[Opening Given data section]

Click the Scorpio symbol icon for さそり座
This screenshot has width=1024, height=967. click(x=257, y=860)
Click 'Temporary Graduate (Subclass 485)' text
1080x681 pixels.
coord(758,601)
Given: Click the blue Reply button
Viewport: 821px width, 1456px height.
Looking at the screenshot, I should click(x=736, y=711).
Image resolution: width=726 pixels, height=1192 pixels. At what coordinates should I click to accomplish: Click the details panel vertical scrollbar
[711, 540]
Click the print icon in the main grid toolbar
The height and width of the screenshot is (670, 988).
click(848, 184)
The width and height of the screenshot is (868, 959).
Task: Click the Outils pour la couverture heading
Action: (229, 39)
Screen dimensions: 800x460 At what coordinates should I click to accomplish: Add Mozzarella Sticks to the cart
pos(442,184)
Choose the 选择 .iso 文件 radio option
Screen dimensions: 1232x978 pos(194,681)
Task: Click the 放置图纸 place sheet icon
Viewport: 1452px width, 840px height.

[Closing Given data section]

Try it: Write the data out once more, exactly as it was given.

Response to this task:
Click the Scorpio symbol icon for さそり座
This screenshot has width=1024, height=967. click(x=257, y=860)
Click 'Temporary Graduate (Subclass 485)' text
1080x681 pixels.
coord(758,601)
Given: Click the blue Reply button
Viewport: 821px width, 1456px height.
Looking at the screenshot, I should click(x=736, y=711).
Image resolution: width=726 pixels, height=1192 pixels. At what coordinates should I click to accomplish: Click the details panel vertical scrollbar
[711, 540]
Click the print icon in the main grid toolbar
The height and width of the screenshot is (670, 988).
click(848, 184)
The width and height of the screenshot is (868, 959).
Task: Click the Outils pour la couverture heading
Action: (229, 39)
Screen dimensions: 800x460 At what coordinates should I click to accomplish: Add Mozzarella Sticks to the cart
pos(442,184)
Choose the 选择 .iso 文件 radio option
Screen dimensions: 1232x978 pos(194,681)
Task: Click the 放置图纸 place sheet icon
Viewport: 1452px width, 840px height.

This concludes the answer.